Nancy attended Los Cerritos Elementary School (along with several of her lifelong friends), Washington Junior High School, and Long Beach Poly High School, where she played the lead in the senior play.
"I always had the sense that we lived in a nice house in a nice neighborhood with nice friends and nice families," Nancy wrote in her memoir. "It was a good life. I think one reason it was good is that no labels were attached. Our house was definitely not the largest in the neighborhood. We didn't take the trips that some did. We didn't have an abundance of clothes during the lean [Depression] years but no one told us that we should feel sorry for ourselves, and it never occurred to me that I should."
A member of Kappa Alpha Theta sorority, she graduated from USC with a teaching degree. Nancy taught the fourth grade in the El Segundo Unified School District and lived in Hermosa Beach, where she met her future husband, Robert Charles Lobdell, while swimming in the ocean. How did she know Robert was the one? "I hate putting this in writing because your father may read it but one of the reasons was he was one of the few boys I dated that I thought was as smart as me,” she wrote.
The couple married in 1952 at the First Congregational Church in Long Beach and bought their first home on Roxanne Avenue in Long Beach for $11,400. Nancy and Robert remained together until Robert passed away in 2008, five days short of their 56th wedding anniversary.
In 1957, the Lobdells moved with their two young children, Terri and John, to the small town of Poland, Ohio after a corporate merger resulted in Robert taking a job in the legal department for the Youngstown Sheet & Tube steel company.
"Ohio, for a native Californian and for someone who had hardly been out of California, was like moving to a foreign country," Nancy wrote. "Fortunately, we were viewed as somewhat peculiar—after all, we were from California so the native tolerance level was raised."

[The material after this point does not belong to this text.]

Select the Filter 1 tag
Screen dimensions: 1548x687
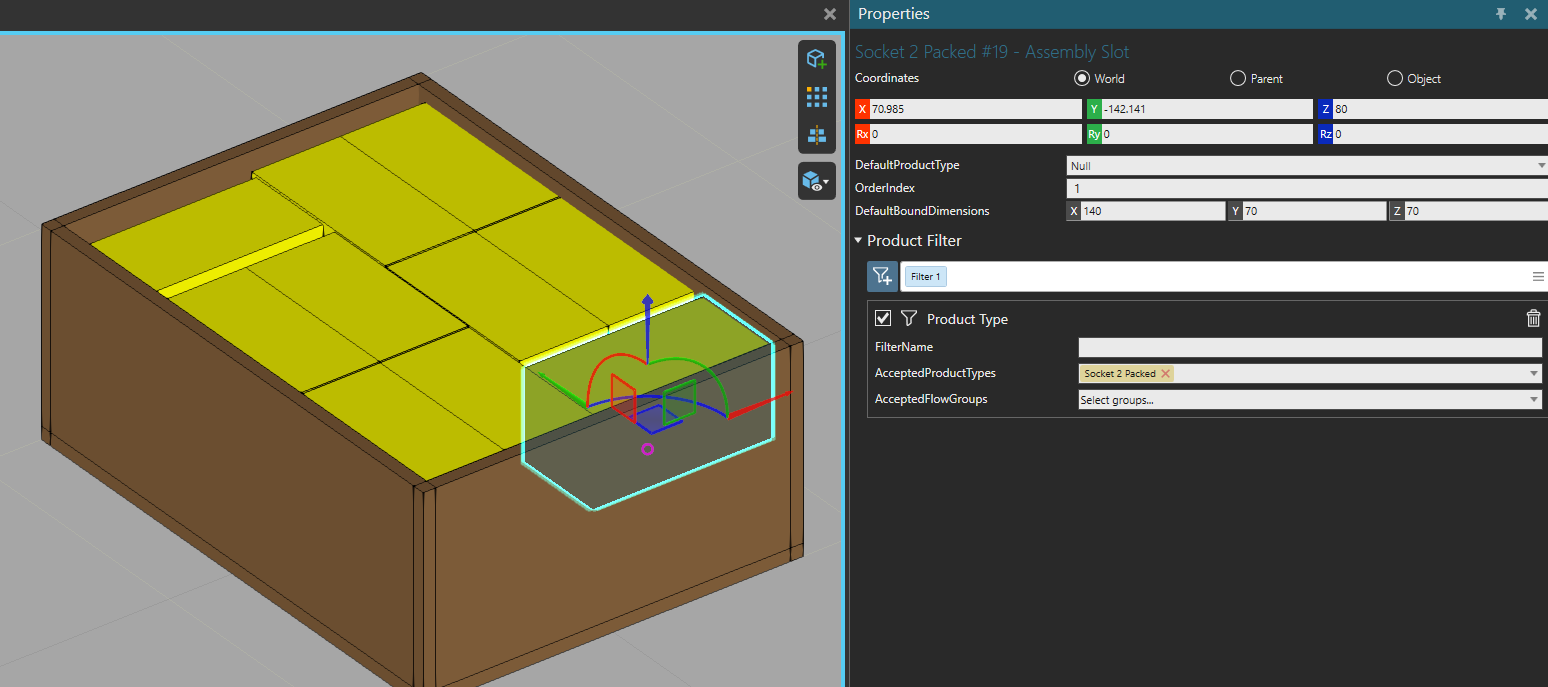point(926,277)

While in the Buckeye State, the Lobdells had two more children, Bill and Jim. The Midwest experiment lasted eight years, before the cold and homesickness for California drove the family back to Long Beach in 1965.
After more than a decade as a stay-at-home mom, Nancy began her second career in the 1970s as a public relations specialist for California State University, Long Beach and was eventually promoted director of community relations, working for the Office of the President. She retired in 1986.

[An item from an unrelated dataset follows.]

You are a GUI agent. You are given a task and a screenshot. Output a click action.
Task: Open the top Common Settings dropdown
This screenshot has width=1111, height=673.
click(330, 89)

Nancy played an active role in local philanthropy, with the Junior League of Long Beach (she served as its president), St. Luke's Episcopal Church, the Long Beach Museum of Art and Fine Arts Affiliates (which supported the arts at California State University, Long Beach), among her favorite nonprofits.
In her retirement years, Nancy and her husband led annual art tours to Florence and the Tuscan countryside, and they became doting grandparents to their 12 grandchildren. In 2004, the couple moved to Palo Alto, where two of their children lived (the city also happened to be home to Robert's beloved Stanford University).
With Robert's passing, Nancy lived out her years at The Vi, a Palo Alto retirement community, where she was an active member. She also was a Sunday fixture at St. Mark's Episcopal Church in Palo Alto and had a special fondness for its rector, Rev. Matthew McDermott.
Nancy was survived by her brother, Bill; four children, Terri, John, Bill and Jim; son-in-law Bill Johnson; daughters-in-law Leslie MacDonald and Colleen Anderson; twelve grandchildren, Lisa, Peter, Nick, Heather, Maile, Taylor, Tristan, Matthew, Oliver, Lexi, Chris and Grace; great-grandson, Aaron; and nieces Missie Lewicki and Andrea Lower and their five children.